2. Reminding myself that I was capable of getting myself out of deep shit.  

Because we are each facing this situation for the first time, we may panic because we are unsure whether we can actually make it out of the situation. I remind myself that I am intelligent and capable of resolving any problems I face.

Yes, I am capable of finding a way back to my home country, though it is far away, and flight cancellations are the norm. Yes, I am capable of meeting my basic needs and happiness, even in a time like this. (If I have to, I can plant my own vegetables! I should have enough fats to last me while the plants grow. I will not die of starvation!)

Trust in your lived experiences, your intelligence, and/or your resourcefulness. You can handle any novel situations. Yes, including this Covid-19 Crisis!

3. Breathing and staying calm regardless. 

How to catch yourself in that moment of panic and not to go along with it?

One way to regain composure is to focus on taking a deep and slow breath in and a deep and slow breath out. By focusing your attention on your breath, instead of following the rapid-fire train of thoughts in your mind, you ground yourself in the present moment and stop yourself from being carried away.

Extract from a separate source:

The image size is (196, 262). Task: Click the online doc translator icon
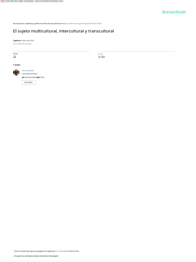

This puts you in better stead to handle any situations that come your way. When you are calm, you have access to your judgment, your intelligence, and your resourcefulness. In contrast, in panic mode, your raw, spontaneous, and wild emotions can lead you astray.

5 Comments

  1. bomoh88 said,

    May 9, 2020 at 7:03 pm

    Very interesting. Are you connected with the iguana research centre or on the island for the dive sites? How does one make a living in such a place?

    • chuashuyi said,

      May 9, 2020 at 9:49 pm

      Ah yes, I was a masters student and freediving instructor trainee at Freedive Útila. Typically, foreigners make a living there from being dive masters or diving instructors. Some people also open cafes and restaurants. Yup, some of the mainlanders also sell fruits and products they got from the mainland.

      • bomoh88 said,

        May 9, 2020 at 10:54 pm

        No, I have never been to South America but Googled “Utila” as I had not heard of it before. I’m sure few Singaporeans have ventured as far as you. Presumably you will be safer on Utila as Covid 19 rates in Honduras are still relatively low (although increasing) but Utila must be relatively easy to isolate being a small island. Keep safe and continue to enjoy your world adventure..

    • chuashuyi said,

      May 9, 2020 at 9:57 pm

      Were you also on the island? When? 😀

      • chuashuyi said,

        May 10, 2020 at 6:46 am

        Yes. The island has been isolated from the rest of the world. It’s tightly controlled now. But I decided to go home two weeks after they begin the lockdown.